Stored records
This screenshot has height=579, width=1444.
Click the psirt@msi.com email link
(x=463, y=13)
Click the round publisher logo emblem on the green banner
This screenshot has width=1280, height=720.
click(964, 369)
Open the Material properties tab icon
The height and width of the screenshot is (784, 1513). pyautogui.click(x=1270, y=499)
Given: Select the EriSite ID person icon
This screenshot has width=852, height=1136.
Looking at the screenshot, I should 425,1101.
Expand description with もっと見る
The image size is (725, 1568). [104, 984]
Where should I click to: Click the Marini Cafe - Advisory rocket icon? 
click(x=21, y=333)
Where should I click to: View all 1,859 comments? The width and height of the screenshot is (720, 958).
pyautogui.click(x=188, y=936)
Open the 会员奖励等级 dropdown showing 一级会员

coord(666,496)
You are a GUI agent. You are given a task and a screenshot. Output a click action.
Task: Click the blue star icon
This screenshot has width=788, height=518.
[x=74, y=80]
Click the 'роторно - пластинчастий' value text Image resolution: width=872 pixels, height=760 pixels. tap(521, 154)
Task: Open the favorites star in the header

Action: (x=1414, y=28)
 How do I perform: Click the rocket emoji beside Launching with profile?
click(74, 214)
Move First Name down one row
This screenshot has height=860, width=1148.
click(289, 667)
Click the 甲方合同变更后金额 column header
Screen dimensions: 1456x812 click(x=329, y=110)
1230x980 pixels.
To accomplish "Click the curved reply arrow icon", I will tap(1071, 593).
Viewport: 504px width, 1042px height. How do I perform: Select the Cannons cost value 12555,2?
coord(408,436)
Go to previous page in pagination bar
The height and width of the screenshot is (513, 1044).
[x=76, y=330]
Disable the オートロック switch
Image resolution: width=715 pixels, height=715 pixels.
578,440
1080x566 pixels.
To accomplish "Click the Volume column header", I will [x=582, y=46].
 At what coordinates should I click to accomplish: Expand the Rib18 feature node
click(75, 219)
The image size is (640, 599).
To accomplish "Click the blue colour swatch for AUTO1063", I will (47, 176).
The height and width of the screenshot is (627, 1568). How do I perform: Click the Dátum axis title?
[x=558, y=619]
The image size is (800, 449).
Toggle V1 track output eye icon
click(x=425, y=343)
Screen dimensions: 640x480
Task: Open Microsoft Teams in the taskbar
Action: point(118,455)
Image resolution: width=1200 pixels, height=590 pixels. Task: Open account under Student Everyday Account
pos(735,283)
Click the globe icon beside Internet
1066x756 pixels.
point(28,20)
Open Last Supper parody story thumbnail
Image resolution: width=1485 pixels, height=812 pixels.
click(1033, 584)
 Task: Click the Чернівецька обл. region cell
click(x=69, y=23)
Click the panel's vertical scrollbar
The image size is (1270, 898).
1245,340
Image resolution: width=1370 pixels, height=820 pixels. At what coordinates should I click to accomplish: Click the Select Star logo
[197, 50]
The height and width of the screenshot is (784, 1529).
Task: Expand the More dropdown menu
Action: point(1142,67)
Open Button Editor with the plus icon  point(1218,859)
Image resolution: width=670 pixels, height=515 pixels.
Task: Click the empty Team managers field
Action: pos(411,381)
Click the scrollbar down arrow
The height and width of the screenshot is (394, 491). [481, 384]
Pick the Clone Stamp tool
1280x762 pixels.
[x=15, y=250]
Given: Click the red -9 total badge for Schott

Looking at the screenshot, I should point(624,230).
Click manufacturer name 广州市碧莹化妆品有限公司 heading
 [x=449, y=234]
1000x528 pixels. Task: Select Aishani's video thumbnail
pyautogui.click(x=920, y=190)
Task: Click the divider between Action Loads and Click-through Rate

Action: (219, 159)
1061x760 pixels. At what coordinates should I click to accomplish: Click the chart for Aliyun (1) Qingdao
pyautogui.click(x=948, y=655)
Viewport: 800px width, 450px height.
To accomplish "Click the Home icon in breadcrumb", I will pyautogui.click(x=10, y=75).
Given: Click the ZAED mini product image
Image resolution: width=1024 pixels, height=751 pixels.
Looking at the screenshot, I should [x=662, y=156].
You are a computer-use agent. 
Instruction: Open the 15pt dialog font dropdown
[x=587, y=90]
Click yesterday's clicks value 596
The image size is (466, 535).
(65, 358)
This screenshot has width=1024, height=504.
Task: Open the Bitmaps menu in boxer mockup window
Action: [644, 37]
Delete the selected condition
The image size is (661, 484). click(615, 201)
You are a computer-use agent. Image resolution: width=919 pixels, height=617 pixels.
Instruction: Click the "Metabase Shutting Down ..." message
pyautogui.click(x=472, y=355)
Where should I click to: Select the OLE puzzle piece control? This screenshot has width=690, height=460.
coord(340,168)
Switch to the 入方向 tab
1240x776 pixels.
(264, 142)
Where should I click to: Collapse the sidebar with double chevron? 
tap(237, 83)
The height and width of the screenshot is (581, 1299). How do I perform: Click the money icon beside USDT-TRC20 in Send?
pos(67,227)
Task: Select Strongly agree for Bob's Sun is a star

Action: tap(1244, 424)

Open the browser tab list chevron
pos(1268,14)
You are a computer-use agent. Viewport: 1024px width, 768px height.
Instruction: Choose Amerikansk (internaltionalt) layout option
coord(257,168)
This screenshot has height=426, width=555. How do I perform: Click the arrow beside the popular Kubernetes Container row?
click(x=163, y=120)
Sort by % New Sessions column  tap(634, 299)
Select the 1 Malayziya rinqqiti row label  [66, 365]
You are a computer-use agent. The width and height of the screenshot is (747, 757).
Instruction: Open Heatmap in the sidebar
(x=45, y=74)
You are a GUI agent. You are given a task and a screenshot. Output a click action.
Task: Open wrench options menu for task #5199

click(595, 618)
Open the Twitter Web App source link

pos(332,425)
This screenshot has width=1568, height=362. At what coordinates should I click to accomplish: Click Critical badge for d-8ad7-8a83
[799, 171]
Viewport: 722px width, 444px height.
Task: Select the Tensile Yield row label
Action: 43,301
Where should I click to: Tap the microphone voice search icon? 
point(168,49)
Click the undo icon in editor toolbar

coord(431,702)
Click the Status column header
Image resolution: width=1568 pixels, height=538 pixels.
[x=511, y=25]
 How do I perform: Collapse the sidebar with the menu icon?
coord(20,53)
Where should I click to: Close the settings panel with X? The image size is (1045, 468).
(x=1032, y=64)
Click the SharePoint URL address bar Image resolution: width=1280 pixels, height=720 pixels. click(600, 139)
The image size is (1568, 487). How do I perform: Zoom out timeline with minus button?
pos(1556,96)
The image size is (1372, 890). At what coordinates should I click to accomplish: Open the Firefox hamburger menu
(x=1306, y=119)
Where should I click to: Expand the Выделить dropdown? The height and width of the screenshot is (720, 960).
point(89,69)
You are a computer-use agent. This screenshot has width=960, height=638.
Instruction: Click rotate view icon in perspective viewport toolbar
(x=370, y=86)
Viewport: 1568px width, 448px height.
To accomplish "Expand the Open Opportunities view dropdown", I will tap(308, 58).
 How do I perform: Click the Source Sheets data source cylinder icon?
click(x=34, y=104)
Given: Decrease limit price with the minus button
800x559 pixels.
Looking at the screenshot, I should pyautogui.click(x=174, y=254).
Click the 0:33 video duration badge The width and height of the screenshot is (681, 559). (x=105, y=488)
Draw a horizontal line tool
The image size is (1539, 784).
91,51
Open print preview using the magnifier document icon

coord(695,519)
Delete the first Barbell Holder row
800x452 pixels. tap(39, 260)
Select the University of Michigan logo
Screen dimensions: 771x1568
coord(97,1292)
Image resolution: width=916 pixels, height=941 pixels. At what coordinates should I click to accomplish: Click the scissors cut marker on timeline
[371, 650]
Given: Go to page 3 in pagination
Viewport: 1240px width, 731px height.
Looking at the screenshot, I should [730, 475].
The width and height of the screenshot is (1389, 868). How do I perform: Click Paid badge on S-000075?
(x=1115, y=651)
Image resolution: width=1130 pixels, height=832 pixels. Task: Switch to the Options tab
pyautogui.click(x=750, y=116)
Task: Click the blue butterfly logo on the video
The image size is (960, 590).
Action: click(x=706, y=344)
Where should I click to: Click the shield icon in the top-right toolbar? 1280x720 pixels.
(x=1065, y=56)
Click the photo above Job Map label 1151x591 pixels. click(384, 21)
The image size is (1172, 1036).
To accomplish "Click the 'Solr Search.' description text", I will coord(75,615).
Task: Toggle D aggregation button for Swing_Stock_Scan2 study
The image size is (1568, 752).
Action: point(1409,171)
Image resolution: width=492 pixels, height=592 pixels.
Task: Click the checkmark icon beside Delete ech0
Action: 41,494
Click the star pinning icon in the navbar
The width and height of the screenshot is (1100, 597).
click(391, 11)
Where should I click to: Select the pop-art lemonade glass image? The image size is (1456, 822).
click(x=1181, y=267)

**Work to complete**
Repeat only the stretch of lines that begins at the line containing "The image size is (960, 590)." and ends at the last line above, both included.

**Answer**
The image size is (960, 590).
Action: click(x=706, y=344)
Where should I click to: Click the shield icon in the top-right toolbar? 1280x720 pixels.
(x=1065, y=56)
Click the photo above Job Map label 1151x591 pixels. click(384, 21)
The image size is (1172, 1036).
To accomplish "Click the 'Solr Search.' description text", I will coord(75,615).
Task: Toggle D aggregation button for Swing_Stock_Scan2 study
The image size is (1568, 752).
Action: point(1409,171)
Image resolution: width=492 pixels, height=592 pixels.
Task: Click the checkmark icon beside Delete ech0
Action: 41,494
Click the star pinning icon in the navbar
The width and height of the screenshot is (1100, 597).
click(391, 11)
Where should I click to: Select the pop-art lemonade glass image? The image size is (1456, 822).
click(x=1181, y=267)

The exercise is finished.